The answer is simple. The Project Manager runs the project, no
'ifs' 'buts' or 'maybe'. In most cases, the project manager will report
directly to a senior business manager who has been appointed 'sponsor' or
'project owner'. The project manager runs the project on a day-to-day
basis on behalf of the owner.
Note that the question is
"Who is running the project" not "Whose project is it"? The answer
to that is also unequivocal, but different. This is discussed in the
We won't get into the role of the 'steering committee' here,
that's a separate article. However, it is
important that there is a clearly identified business owner, and a project
manager. They should be two separate people, with clearly defined roles and
Think of the construction of a building as your project. If you are not a
builder, would you go out and buy a hammer and nails, and start knocking up a
frame? Or would you find an experienced, reputable builder, and hire them
to undertake the construction? There is never any doubt as to ownership
(or who will foot the bill). You hire the builder because they have the
skills and experience to get the job done the right way.
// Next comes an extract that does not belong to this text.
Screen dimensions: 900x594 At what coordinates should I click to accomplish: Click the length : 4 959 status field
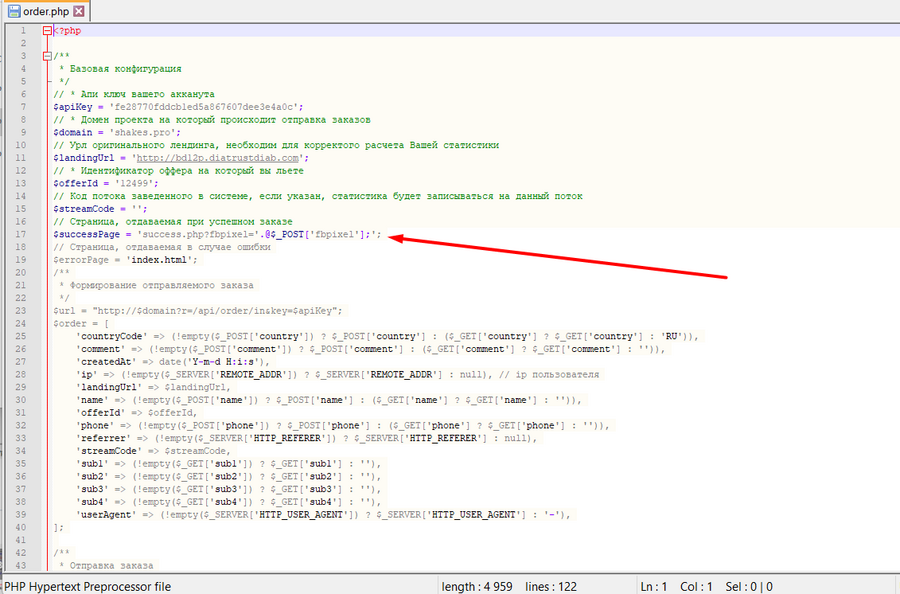click(x=477, y=586)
Most large IM&T projects are at least as complex as a building
construction, yet some business managers think they can buy 'project management'
software, call themselves a project manager, and off they go. Put your money on
a project failure here, the odds are pretty good!
Running an IM&T project requires a person with specific skills and
characteristics. Yes, they need to understand the various tools, including
appropriate software, but that is one of many considerations. They need years of
relevant experience. As with selecting a builder, you want someone who has done
this before, and has a history of successful implementations behind them. They
know what works and what doesn't. The traps and the shortcuts. They have a
network of contacts. They know who has relevant experience, and who can be
trusted to get the job done. They know which people, companies, and processes
are appropriate for the particular project, and which ones are not.
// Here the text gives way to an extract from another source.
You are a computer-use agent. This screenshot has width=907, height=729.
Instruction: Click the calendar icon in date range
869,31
No matter how skilled a business manager is, you cannot turn them into a
project manager overnight by executive decree, or by sending them on a two week
project management course. We have reviewed a project which did exactly that -
and although the person was a competent manager in their chosen discipline, the
project was an expensive and very public failure. The manager in this case was
unwittingly set up for failure, and
the business was set up for a disaster.
Project managers need guidance and support from the organization's
operational and executive management, but they also need to be given the freedom
to run the project properly and professionally.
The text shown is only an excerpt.